Efforts to prevent future emissions must not be allowed
to obscure the need to adapt to climate change, which will be an enormous
undertaking because of the massive carbon accumulations to date, he wrote.
Much of the burden will fall on the world’s poorest
countries, many of them in Africa, who will need international help if they are
not to be further thwarted in their efforts to reach the Millennium Development
Goals (MDGs), which seek to slash a host of social ills such as extreme poverty,
hunger, maternal and infant mortality, and a lack of access to education by
2015.
Most frequently cited effects of global warming include
the flooding of low-lying coastal regions and the disappearance of some small
island States due to rising sea levels, drought, more violent storms and inland
flooding, and the spread of tropical diseases to currently temperate regions.
Mr.
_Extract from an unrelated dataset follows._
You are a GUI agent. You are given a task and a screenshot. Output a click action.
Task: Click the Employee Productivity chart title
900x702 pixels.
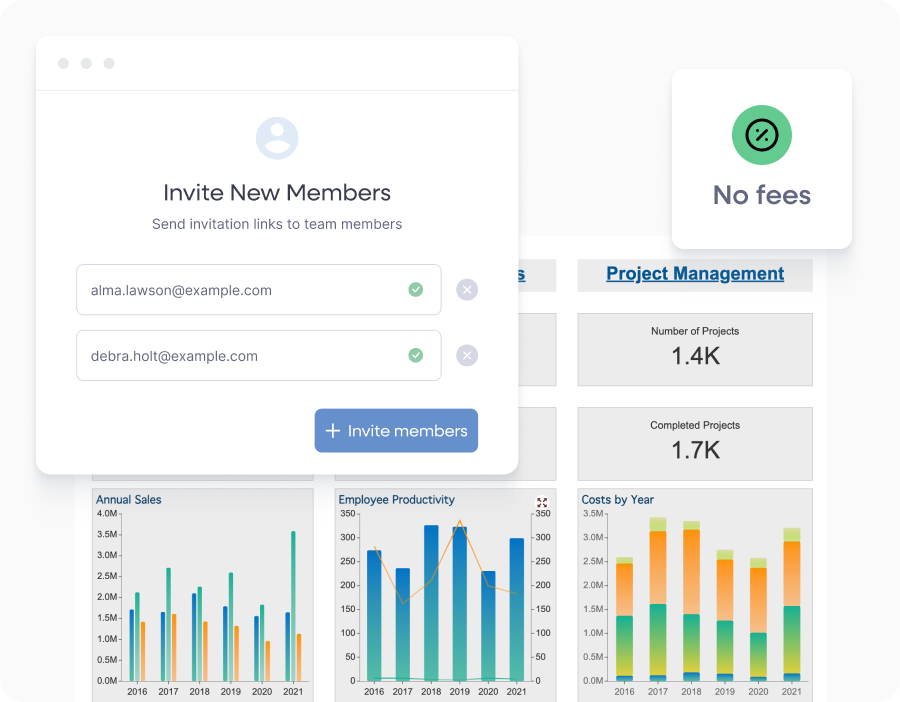point(396,499)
Annan cited a UN report released last month that
showed a continuing increase in greenhouse-gas emissions by major industrialized
countries, and a British study that called climate change “the greatest and
widest-ranging market failure ever seen,” with the potential to shrink the
global economy by 20 per cent and cause economic and social disruption on a par
with the two World Wars and the Great Depression of the last century.
“The scientific consensus, already clear and
incontrovertible, is today moving towards the more alarmed end of the spectrum,”
he wrote. “Many scientists long known for their caution are now saying that
warming has reached dire levels, generating feedback loops that will take us
perilously close to a point of no return,” he warned.
“The few sceptics who continue trying to sow doubt
should be seen for what they are: out of step, out of arguments and just about
out of time,” he added. “The stakes are high indeed. Climate change has profound
implications for virtually all aspects of human well-being, from jobs and health
to food security and peace within and among nations.”
He called on the world’s leaders not to fear the voters
or underestimate their willingness to make large investments and long-term
changes. “People are yearning to do what it takes to address this threat, and
move to a safer and sounder model of development. More and more businesses are
eager to do more, and only await the right incentives,” he said.